Building a lossless Kafka Producer

Pavan Yekbote
Hevo Data Engineering
3 min readMar 8, 2021

Hevo is a no-code data pipeline as a service. Customers across various geographical regions rely extensively on Hevo to move their data across different data stores. As a result, maintaining data integrity and low latency of transfer becomes crucial. Hevo relies on Apache Kafka as a message queue. Kafka is an open-source streaming platform that is fast, scalable, durable, and fault-tolerant.

Kafka and Data Integrity at a large scale: What is the challenge?
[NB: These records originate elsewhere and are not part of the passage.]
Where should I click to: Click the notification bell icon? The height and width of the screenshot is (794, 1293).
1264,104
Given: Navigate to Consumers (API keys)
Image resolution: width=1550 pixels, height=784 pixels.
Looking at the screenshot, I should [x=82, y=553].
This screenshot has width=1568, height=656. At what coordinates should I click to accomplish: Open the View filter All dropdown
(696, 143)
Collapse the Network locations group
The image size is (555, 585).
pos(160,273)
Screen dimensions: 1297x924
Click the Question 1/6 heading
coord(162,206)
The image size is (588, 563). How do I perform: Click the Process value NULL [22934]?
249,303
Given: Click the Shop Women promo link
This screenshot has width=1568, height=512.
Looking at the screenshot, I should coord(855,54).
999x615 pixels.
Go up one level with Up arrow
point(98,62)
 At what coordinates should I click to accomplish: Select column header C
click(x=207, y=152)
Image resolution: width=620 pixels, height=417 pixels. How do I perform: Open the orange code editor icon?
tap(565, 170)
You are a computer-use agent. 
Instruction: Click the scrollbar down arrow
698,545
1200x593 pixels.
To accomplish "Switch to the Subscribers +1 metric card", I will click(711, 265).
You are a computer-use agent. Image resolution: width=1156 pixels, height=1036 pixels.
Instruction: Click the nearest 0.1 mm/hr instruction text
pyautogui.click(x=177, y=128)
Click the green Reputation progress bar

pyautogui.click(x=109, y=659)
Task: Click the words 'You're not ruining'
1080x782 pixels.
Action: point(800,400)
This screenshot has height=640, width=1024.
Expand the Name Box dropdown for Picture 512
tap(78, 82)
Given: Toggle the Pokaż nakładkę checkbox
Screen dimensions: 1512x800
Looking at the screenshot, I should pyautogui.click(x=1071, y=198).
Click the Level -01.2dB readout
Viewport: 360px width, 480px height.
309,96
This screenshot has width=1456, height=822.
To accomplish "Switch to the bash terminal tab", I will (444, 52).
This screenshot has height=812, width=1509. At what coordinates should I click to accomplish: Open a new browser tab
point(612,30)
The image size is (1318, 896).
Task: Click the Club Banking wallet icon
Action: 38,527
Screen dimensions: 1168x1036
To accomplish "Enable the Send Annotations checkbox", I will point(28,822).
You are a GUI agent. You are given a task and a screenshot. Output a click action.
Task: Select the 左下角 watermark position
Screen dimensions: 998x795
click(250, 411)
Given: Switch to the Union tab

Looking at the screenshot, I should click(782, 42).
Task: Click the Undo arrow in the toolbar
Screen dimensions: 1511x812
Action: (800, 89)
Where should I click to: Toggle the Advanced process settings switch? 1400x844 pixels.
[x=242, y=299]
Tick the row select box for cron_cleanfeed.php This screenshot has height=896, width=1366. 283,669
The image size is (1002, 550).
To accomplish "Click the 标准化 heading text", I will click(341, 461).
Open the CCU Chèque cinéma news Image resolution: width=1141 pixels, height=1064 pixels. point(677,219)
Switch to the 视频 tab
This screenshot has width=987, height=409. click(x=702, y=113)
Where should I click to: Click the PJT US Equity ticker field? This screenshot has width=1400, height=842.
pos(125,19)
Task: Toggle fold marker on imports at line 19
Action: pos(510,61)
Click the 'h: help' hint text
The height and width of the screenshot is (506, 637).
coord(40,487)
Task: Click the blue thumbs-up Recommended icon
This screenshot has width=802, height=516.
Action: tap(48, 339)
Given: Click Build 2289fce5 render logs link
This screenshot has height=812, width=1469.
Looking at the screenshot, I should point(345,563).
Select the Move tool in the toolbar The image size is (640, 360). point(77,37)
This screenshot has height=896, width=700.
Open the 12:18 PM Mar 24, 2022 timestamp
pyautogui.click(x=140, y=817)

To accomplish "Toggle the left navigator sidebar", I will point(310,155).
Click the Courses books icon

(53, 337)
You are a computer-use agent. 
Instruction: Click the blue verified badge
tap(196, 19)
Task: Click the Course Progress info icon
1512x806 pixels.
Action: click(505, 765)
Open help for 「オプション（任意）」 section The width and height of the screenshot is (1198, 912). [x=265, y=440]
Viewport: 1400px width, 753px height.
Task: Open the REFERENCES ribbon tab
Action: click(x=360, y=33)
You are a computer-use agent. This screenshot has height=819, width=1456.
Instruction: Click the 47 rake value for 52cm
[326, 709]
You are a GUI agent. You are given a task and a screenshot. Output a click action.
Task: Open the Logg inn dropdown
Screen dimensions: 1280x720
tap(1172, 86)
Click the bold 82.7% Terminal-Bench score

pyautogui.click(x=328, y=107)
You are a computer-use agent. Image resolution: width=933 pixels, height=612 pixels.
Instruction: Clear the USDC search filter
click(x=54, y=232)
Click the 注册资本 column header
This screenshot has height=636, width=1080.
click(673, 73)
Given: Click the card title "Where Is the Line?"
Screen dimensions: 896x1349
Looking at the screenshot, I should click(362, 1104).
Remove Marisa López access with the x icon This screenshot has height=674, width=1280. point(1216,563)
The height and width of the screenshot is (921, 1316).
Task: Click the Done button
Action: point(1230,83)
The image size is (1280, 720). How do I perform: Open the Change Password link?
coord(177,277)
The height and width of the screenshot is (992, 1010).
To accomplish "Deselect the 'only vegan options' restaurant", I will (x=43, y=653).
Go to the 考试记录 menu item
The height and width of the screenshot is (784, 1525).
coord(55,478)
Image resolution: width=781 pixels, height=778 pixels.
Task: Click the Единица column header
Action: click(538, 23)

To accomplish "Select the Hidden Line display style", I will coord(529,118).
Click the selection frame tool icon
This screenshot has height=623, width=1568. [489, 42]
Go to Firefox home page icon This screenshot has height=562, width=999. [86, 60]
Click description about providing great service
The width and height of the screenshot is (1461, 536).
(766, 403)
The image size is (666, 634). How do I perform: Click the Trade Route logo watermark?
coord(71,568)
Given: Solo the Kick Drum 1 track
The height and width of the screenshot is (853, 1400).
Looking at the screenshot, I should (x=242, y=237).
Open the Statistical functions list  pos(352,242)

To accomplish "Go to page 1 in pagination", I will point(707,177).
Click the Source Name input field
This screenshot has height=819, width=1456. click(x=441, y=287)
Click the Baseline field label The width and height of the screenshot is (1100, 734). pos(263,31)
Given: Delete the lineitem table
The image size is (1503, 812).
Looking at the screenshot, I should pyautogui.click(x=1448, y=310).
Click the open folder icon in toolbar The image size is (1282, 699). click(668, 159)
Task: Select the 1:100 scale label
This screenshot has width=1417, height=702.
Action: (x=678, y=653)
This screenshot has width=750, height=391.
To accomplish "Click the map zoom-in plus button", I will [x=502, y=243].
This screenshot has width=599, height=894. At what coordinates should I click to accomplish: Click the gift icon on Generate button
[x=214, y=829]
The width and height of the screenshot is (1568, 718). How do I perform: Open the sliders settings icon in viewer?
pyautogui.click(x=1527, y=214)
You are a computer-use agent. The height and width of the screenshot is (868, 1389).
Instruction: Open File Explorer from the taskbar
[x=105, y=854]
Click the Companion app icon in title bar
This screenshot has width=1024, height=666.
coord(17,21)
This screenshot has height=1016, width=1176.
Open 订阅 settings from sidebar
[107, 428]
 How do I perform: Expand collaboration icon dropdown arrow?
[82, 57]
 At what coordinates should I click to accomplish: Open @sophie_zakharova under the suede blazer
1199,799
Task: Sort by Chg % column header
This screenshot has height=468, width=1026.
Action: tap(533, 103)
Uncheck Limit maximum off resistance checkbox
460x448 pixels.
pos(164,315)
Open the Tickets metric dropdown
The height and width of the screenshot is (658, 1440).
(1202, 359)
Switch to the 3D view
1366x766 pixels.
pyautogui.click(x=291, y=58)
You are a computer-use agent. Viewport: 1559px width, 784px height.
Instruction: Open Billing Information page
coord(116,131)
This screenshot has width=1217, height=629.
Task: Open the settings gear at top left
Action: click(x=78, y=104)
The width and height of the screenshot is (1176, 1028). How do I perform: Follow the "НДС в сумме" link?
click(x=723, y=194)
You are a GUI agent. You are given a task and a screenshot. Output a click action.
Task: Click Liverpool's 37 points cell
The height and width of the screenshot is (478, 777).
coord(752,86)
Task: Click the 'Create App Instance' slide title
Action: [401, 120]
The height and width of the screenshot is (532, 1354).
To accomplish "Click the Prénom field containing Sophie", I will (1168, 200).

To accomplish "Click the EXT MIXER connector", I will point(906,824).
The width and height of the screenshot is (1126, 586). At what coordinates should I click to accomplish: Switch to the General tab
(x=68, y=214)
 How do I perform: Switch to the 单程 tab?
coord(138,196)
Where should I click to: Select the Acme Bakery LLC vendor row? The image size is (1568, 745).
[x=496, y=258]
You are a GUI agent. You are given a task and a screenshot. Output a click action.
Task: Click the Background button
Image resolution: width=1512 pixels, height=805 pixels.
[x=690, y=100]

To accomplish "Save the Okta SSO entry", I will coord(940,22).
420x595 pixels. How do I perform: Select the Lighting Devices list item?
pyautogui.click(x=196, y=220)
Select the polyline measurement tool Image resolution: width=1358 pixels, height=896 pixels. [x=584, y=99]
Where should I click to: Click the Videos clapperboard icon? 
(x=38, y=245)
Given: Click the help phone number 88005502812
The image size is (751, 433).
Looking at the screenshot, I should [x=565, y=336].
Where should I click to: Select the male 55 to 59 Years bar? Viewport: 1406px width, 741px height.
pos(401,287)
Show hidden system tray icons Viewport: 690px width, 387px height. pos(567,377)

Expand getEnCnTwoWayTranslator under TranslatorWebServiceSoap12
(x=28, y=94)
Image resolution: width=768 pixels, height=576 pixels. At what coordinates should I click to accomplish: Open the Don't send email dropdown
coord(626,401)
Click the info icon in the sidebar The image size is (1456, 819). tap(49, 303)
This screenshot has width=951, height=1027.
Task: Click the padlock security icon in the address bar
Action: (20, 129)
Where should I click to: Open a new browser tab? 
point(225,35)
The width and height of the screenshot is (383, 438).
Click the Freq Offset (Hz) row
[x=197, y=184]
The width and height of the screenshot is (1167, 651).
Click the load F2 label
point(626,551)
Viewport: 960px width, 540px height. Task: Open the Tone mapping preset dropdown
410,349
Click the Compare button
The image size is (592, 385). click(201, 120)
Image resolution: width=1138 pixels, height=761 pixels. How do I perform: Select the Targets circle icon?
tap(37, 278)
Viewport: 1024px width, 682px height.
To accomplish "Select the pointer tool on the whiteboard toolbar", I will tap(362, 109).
Kafka works by persisting published messages onto a broker and having subscribers read and derive their own representations of data. Kafka provides a producer (publisher) and a consumer (subscriber) library to implement the same. Since all messages that are written to the broker are persisted onto the disk, there is no loss of data due to an application crash, broker crash, etc. However, when you write to Kafka via the producer thread, the messages are first written to an in-memory buffer and a Kafka sender thread is responsible for reading these messages from the buffer and reliably syncing those to the broker. Therefore, there is a brief period of time where messages haven’t been synced to the disk, meaning any failure that can cause this buffer to lose its content can result in a loss of data.

In order to tackle this problem, client applications can choose to wait for the messages to be synced before proceeding with the next steps, and in case of failures, republish the same message. However, in applications such as Hevo that work at a large scale and require sub-millisecond latencies this operation becomes very expensive due to the wait time associated with each message.

How did Hevo tackle this problem?

Kafka provides callbacks when messages are finally synced i.e. persisted to the broker. Hevo writes messages to a local memory mapped write-ahead log before publishing messages to Kafka while periodically checkpointing message offsets on the basis of failure or success callbacks. Messages that have been successfully synced are periodically discarded from the local write-ahead log. In the case of non-graceful shutdowns, Hevo will recover potentially lost messages by republishing messages written to the local write-ahead log from the latest committed checkpoint. In case of failure callbacks, the records will be pushed to a queue and republished periodically.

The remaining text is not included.